Go after truth. Pursue people, even when pursuing them the way God wants you to has them reject you. You're vulnerable enough to say, "I'm going to love you anyway, even if you hate me and call me names. I'm going to run after you the way Jesus runs after me. Some of you are going to know him, and I need you to run with me, but really with me. Not the me that my flesh wants you to know but the me Jesus has saved."

I don't know what you're doing in your community. I don't know if you're in one, but if you're not boldly leaning in with who you are, you are not living the way Jesus wants, and your life is lonely, without joy, without love. To you I say, "Come, change, and tell others of the goodness of God."
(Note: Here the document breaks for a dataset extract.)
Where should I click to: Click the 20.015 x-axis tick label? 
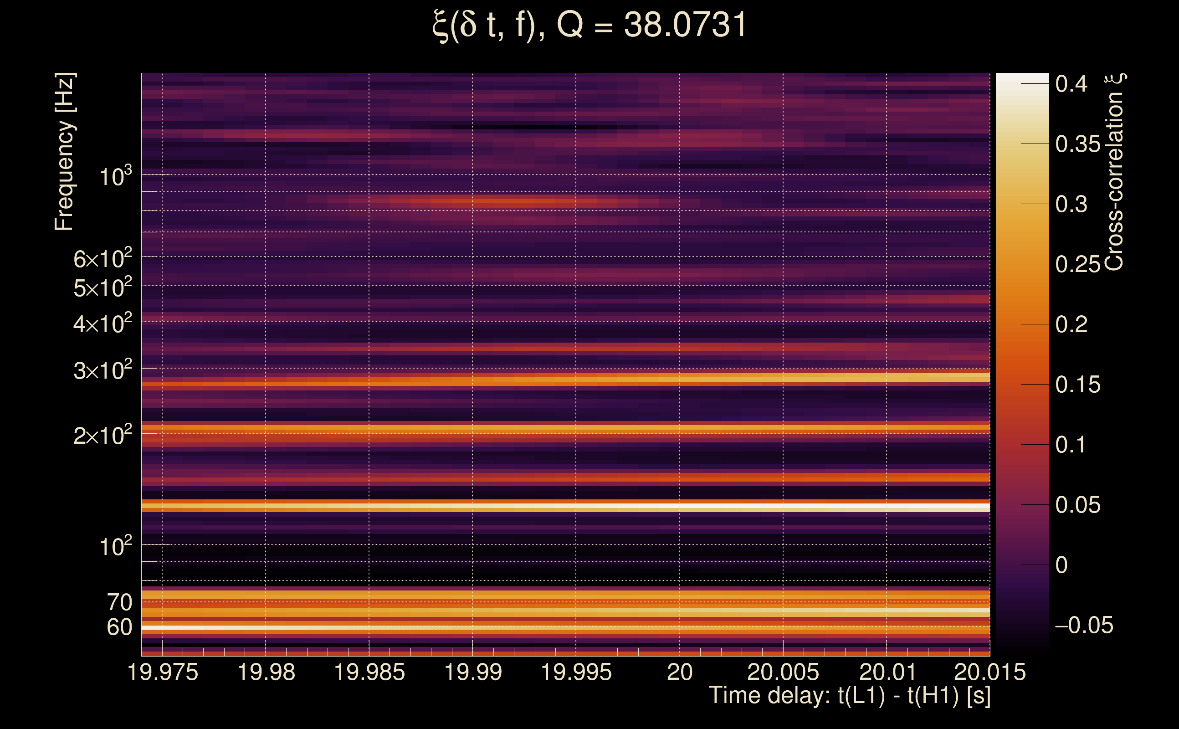tap(990, 673)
Father, I pray that we would do that all across this city, that we would not pretend and play games but that we would be genuinely in love with you, talking about our mutual admiration for the Savior, full of deep dependence and humility. I pray that we would clothe ourselves in humility. You have told us you're opposed to the proud but you give grace to the humble. I pray, Lord, that we would be individuals who would walk in humility.
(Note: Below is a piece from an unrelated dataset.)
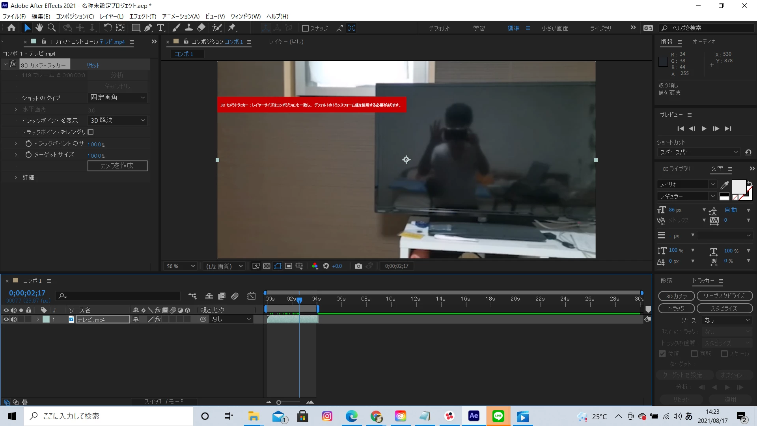Click the 3Dカメラ button in the Tracker panel
The height and width of the screenshot is (426, 757).
pos(676,296)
That I would say to others, "This is where I need you. This is where my flesh is vulnerable. This is what the Enemy wants to do, and if I just take part of what God wants, his full-time attack on me is going to reap great destruction." Father, I thank you for many of us, because we've walked this way this week. There's been joy. There's been life. There's been love. There's been provision.

I thank you, Lord, for others who have not lived authentically. They're still trying to numb themselves with alcohol, with porn, with fantasy, with money, with distraction, with illicit relationships. I thank you, Father, that even today you say to them, "Come." We're not afraid of a single sin, because you died for every single one of them.

But you want people to have to come to you and get well, and when they get well you want them to tell others what they've been healed from and to walk in a community that will then begin to strengthen them and pull them toward you. May we do that with one another, Father. May we come down, if you will, to the river and let ourselves in, and that we would make good on your promise to heal us so we would never hurt again. Amen.

If you are here and have never come, all you weary and heavy-laden, if you're here and you've never deeply connected… When we talk about community, this is what we're talking about. We come lay them down. We lay down the truth. We expose the darkness that's in our flesh, and we say, "I want to live no longer by my flesh, but the life I live in my flesh I want to live by faith in the Son of God, who loved me and delivered himself up for me, and I need you to help me, to encourage me day by day as long as it's called 'today.'"

Are you doing that? If not, there is no surprise that you're being devoured and that your numbing devices increase and your joy decreases. Would you come? If you've never found the true and full freedom that comes through Jesus Christ, start there. Check that box in that little perforated section and say, "I want to have a relationship with God." If you want to have a relationship with others, say, "I need to get connected here." We're trying to drive you that direction. Come. Lay down your pride. Find life in Jesus. Love one another. Worship him. God bless you all.